The significant development in Ohio case law on this point first appeared in Kimball v. City of Cincinnati, 160 Ohio St. 370; and proceeded in O’Brien v. City of Toledo, 167 Ohio St. 35; Griffin v. City of Cincinnati, 162 Ohio St. 232; and Gallagher v. City of Toledo, 168 Ohio St. 508.
None of those cases and none of the cases decided in the majority opinion were decided upon demurrer. With the exception of the Griffin case, all involved appellate review of the trial court’s refusal to direct a verdict at the close of all the evidence, and hence were merely an application of existing rules which permit the trial court at the close of all the evidence to direct a verdict for the defendant if it is of the opinion that reasonable minds can come to but one conclusion and that conclusion is that negligence did not exist or that under all the circumstances the sidewalk was reasonably safe.
Subsequent to the Kimball case, the following comment appeared in 30 Cincinnati Law Review 539, suggesting that it is improper to arrive at a mechanical determination of negligence even at the close of the evidence. We quote from that article, at page 542:
“In Ohio the Supreme Court purports to review these cases on the basis that they involve a question of public or great general interest. Since the nature of the defect, its location and surrounding circumstances, all of which bear upon the question of the danger presented, vary from case to case, and since it is obviously impractical for the Supreme Court to lay down guiding principles which will enable trial judges to distinguish as a matter of law between substantial and insubstantial defects, it is submitted that the distinction is initially one which the trial judge should make in his discretion in ruling on a motion for a directed verdict.”
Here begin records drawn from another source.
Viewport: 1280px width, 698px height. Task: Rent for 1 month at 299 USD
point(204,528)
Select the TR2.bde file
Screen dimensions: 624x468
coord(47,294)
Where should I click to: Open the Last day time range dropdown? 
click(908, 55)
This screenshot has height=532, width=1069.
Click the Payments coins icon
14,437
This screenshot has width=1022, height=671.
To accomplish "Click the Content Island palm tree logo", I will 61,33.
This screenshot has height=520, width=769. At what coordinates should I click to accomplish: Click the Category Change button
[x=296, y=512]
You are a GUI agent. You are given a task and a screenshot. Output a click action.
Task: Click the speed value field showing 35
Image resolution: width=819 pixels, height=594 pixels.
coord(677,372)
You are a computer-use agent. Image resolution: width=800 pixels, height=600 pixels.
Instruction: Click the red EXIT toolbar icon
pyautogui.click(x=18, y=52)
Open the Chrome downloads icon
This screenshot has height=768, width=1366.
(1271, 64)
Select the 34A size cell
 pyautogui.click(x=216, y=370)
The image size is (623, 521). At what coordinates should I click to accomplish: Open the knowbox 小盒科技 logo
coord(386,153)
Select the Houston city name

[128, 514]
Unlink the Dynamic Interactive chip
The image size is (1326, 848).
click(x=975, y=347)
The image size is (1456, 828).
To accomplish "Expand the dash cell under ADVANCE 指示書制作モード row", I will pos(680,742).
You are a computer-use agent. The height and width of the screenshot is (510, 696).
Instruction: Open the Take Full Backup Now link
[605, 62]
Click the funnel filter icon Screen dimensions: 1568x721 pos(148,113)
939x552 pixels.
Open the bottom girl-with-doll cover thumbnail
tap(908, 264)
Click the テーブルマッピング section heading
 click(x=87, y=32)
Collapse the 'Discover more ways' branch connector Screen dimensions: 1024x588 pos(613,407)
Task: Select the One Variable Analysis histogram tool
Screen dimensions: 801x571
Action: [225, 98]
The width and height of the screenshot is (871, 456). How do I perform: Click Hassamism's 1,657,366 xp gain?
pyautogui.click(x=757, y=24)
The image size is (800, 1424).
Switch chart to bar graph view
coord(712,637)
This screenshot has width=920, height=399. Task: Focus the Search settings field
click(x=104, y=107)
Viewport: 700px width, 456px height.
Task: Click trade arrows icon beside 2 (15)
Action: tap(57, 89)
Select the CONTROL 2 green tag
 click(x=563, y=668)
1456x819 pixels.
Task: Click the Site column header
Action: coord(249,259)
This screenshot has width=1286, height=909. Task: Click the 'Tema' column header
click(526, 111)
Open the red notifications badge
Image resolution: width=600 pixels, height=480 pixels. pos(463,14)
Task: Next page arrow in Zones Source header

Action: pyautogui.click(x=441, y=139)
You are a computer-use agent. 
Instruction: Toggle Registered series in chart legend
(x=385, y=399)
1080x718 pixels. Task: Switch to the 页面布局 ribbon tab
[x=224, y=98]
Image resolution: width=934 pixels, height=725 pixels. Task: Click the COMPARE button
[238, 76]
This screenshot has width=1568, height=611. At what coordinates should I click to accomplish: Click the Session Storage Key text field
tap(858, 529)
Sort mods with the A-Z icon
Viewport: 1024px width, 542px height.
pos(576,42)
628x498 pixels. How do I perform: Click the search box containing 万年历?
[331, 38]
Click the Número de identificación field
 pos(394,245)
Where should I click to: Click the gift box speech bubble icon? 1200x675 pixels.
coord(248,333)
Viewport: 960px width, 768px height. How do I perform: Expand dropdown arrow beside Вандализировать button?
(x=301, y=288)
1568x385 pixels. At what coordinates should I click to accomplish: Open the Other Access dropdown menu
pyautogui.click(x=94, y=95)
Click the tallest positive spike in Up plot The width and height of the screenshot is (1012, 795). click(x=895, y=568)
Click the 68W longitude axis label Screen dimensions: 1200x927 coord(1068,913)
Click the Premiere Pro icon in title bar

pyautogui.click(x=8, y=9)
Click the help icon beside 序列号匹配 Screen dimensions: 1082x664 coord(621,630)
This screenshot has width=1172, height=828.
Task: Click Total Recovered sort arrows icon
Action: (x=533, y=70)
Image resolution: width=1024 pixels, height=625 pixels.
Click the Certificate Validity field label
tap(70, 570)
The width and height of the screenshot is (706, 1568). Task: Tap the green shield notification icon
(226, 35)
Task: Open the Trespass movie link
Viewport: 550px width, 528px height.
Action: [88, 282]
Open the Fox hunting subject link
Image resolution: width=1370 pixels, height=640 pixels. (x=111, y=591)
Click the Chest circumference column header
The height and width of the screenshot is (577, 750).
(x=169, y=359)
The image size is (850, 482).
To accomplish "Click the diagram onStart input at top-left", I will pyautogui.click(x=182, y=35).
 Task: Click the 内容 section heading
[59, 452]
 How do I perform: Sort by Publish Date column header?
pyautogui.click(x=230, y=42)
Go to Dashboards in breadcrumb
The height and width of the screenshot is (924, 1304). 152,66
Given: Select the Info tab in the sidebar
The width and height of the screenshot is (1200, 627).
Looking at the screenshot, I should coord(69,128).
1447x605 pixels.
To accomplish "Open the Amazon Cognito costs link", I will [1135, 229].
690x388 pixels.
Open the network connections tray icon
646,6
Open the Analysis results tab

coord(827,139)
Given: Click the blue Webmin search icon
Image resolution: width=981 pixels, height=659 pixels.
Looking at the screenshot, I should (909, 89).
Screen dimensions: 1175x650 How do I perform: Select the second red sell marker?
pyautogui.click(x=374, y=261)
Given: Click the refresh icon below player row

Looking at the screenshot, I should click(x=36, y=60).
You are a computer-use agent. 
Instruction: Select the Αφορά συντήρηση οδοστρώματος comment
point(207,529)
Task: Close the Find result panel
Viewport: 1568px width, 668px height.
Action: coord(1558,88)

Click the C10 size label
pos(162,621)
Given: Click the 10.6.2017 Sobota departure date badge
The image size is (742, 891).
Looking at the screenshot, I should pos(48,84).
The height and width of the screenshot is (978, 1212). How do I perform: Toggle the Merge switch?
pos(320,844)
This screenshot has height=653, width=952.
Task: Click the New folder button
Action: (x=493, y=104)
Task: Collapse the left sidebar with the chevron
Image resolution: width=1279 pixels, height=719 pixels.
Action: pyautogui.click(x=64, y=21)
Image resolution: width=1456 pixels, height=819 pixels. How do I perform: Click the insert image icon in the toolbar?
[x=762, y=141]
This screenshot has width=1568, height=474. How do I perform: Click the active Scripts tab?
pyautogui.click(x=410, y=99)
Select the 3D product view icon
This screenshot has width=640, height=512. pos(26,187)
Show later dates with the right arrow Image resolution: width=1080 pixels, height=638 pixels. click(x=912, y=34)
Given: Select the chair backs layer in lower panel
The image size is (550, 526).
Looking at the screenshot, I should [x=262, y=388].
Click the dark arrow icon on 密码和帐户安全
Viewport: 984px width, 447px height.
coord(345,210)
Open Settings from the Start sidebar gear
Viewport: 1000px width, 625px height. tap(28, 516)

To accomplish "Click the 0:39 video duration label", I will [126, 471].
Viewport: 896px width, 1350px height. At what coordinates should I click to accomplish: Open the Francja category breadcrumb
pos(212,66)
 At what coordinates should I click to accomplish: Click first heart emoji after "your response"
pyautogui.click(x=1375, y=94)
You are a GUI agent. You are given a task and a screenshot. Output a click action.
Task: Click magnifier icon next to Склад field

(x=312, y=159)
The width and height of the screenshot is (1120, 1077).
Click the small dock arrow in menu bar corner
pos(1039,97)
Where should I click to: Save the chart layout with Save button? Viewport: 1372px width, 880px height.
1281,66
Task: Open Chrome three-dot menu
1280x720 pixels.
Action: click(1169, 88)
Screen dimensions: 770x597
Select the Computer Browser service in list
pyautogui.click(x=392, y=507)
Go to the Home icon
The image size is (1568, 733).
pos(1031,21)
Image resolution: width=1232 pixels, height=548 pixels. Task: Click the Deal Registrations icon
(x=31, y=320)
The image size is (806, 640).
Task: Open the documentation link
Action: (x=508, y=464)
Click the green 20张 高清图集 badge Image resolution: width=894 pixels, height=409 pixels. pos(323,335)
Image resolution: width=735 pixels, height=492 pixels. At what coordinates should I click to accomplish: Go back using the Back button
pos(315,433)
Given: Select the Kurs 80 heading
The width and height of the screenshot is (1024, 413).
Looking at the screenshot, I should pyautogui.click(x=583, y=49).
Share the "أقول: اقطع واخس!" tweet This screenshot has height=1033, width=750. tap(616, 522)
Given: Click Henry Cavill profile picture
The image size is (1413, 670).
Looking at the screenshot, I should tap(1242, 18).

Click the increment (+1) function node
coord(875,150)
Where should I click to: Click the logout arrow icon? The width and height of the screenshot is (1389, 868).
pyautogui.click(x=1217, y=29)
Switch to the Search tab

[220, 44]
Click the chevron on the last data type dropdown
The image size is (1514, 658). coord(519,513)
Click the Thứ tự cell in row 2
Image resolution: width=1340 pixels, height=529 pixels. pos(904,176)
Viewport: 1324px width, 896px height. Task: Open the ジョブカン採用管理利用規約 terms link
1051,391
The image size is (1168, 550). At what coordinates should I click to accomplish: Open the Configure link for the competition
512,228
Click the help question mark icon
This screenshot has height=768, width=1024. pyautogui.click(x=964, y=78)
This is a law student speaking, but a substantial number of courts have agreed.
The Supreme Court of Iowa rejected the artificial mechanical application of the yardstick in determining negligence in Beach v. City of Des Moines, 238 Iowa 312, 26 N. W. 2d 81.
*69Colorado called the imposition of such standards, “basically wrong in so far as they determine negligence solely by inches,” “improper and error” and “an absurd situation,” and refused to subscribe thereto. Parker v. City and County of Denver, 128 Colo. 355, 262 P. 2d 553.
In Ray v. Salt Lake City, 92 Utah 412, 69 P. 2d 256, the Utah court said it must be obvious that “the courts cannot arbitrarily determine that maintenance of a particular defect * * * does or does not constitute negligence.”
It is more significant that the Court of Appeals of New York, which once permitted courts, under so-called “four-inch rule,” to determine when a particular defect could be dismissed as insubstantial, returned such determinations to the jury in 1948. Loughran v. City of New York, 298 N. Y. 320, 83 N. E. 2d 136.
Eecently this court, differently constituted due to the substitution of a visiting Court of Appeals judge sitting in place of a member of this court, refused to extend the rule of the Kimball case to sidewalks other than those of a municipality. Smith v. United Properties, Inc., 2 Ohio St. 2d 310.
In summary, the present minority of this court would continue to apply the Kimball rule in cases involving city sidewalks in situations in which there are no extraordinary circumstances. The minority, however, is of the opinion that a demurrer cannot be sustained to a petition charging negligence on the sole ground that the defect as measured is not a substantial defect.
Schneider, J., concurs in the foregoing dissenting opinion.